** Opening DATA SECTION block **

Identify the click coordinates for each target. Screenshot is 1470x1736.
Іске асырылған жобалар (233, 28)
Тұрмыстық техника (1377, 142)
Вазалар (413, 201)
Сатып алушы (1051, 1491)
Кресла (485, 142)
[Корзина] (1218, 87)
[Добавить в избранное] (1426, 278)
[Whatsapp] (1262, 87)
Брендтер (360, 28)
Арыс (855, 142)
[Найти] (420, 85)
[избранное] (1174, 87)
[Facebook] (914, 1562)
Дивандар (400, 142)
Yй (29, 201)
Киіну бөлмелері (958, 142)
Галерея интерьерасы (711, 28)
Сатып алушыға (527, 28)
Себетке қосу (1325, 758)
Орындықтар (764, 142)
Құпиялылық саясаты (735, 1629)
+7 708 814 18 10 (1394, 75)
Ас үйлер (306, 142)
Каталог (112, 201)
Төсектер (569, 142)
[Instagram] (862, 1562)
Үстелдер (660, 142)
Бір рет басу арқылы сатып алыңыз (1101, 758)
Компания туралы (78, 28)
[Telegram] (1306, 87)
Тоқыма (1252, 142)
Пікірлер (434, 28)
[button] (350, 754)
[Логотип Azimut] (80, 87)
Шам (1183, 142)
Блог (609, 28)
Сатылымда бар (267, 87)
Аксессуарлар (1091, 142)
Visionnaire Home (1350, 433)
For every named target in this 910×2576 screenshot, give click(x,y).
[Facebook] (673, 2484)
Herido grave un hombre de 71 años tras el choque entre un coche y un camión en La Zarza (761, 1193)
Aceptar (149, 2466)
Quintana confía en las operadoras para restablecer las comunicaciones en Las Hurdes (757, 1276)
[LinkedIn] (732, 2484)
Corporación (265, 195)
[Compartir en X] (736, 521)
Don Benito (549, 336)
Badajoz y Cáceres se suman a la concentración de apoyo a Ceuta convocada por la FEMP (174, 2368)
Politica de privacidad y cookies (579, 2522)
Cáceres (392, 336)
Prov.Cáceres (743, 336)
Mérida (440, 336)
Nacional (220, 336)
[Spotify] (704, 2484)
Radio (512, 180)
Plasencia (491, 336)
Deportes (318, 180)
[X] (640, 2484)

** Closing DATA SECTION block **

**WHAT IS REQUIRED**
From the records above, quote only the lines running from the line with "Шам (1183, 142)" to the line with "Don Benito (549, 336)", both lines included.

**RESPONSE**
Шам (1183, 142)
Блог (609, 28)
Сатылымда бар (267, 87)
Аксессуарлар (1091, 142)
Visionnaire Home (1350, 433)
For every named target in this 910×2576 screenshot, give click(x,y).
[Facebook] (673, 2484)
Herido grave un hombre de 71 años tras el choque entre un coche y un camión en La Zarza (761, 1193)
Aceptar (149, 2466)
Quintana confía en las operadoras para restablecer las comunicaciones en Las Hurdes (757, 1276)
[LinkedIn] (732, 2484)
Corporación (265, 195)
[Compartir en X] (736, 521)
Don Benito (549, 336)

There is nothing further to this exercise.